Data in this exercise:
## Begin
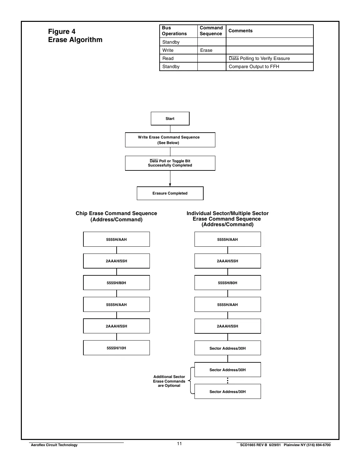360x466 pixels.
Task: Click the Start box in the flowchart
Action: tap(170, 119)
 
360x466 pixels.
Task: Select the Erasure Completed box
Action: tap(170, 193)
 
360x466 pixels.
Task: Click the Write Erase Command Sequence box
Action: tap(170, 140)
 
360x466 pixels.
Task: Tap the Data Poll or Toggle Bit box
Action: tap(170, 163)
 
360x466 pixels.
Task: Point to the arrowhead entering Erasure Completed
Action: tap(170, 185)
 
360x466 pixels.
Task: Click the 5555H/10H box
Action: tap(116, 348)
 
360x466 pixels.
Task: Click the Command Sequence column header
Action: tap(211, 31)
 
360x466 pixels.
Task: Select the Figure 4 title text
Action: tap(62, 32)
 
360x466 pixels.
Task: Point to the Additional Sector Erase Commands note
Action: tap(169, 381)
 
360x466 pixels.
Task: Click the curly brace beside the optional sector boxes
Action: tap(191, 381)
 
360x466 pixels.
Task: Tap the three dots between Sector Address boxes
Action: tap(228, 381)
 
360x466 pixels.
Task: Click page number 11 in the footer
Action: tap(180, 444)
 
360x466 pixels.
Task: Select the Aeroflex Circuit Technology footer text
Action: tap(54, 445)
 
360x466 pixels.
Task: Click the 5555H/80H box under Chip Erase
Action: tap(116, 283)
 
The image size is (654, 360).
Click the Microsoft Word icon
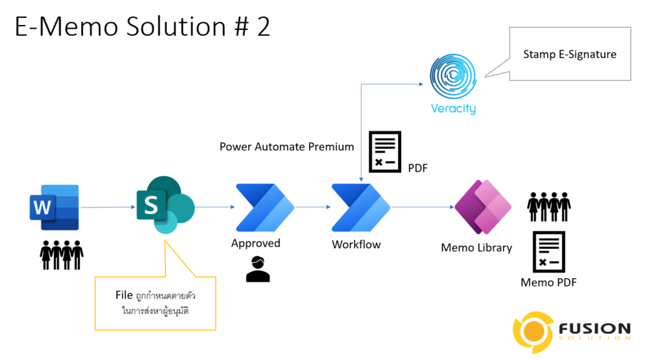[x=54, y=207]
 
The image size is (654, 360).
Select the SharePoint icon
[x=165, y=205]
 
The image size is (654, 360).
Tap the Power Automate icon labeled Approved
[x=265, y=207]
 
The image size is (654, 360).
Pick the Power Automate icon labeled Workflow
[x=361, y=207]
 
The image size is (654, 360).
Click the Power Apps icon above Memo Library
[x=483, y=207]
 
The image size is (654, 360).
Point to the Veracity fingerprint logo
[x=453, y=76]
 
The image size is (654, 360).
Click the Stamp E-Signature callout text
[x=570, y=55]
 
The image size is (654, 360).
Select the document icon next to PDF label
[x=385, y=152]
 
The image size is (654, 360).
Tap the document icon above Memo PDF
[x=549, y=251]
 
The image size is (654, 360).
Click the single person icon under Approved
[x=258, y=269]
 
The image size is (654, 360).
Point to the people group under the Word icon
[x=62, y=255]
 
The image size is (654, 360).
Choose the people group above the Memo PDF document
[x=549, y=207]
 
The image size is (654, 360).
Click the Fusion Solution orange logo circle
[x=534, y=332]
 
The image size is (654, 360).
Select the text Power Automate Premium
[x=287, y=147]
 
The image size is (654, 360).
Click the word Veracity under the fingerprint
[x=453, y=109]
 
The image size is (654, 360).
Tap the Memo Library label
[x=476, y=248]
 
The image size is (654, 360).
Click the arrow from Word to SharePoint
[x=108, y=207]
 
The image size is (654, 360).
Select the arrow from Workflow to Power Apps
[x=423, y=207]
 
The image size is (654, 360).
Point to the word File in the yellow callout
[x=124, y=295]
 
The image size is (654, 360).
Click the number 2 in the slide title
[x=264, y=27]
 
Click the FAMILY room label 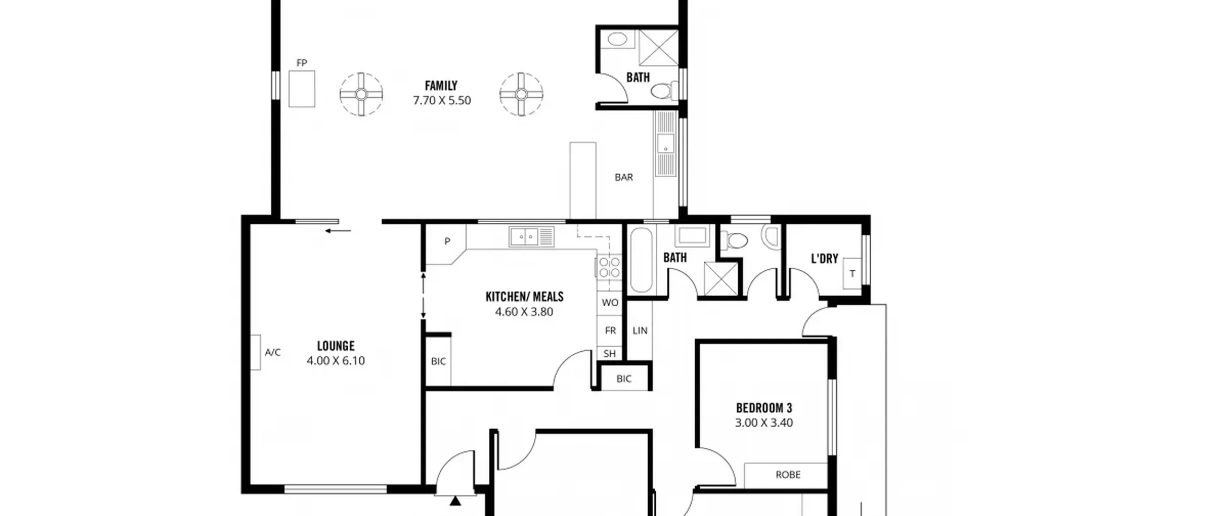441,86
## End
## Begin
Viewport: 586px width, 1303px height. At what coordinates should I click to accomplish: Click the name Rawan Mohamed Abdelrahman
## End
## Begin
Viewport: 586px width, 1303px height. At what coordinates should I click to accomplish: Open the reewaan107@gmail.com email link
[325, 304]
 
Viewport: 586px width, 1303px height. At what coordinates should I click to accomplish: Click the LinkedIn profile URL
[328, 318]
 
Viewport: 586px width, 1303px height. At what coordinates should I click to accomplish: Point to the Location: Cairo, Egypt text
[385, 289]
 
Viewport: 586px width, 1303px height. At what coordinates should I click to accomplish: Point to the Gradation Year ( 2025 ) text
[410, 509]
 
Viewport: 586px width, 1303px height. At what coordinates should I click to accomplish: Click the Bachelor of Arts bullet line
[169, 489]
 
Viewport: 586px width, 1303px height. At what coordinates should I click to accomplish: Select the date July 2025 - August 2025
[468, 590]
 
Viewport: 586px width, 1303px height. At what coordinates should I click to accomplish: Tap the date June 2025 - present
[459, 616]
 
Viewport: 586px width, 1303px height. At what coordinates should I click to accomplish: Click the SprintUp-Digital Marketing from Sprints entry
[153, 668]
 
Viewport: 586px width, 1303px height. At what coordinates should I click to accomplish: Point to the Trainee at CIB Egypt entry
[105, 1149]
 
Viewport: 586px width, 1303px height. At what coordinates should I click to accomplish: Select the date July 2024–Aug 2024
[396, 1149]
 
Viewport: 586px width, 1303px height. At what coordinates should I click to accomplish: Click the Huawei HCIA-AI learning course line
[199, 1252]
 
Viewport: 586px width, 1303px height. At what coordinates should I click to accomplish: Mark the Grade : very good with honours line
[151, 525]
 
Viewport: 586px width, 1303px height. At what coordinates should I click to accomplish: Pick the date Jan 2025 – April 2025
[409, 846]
## End
Brief: Pull out each line in the material above that contains the word "Egypt", and copy each one in full. Case counts.

Exercise answer:
Viewport: 586px width, 1303px height. At what coordinates should I click to accomplish: Point to the Location: Cairo, Egypt text
Viewport: 586px width, 1303px height. At what coordinates should I click to accomplish: Point to the Trainee at CIB Egypt entry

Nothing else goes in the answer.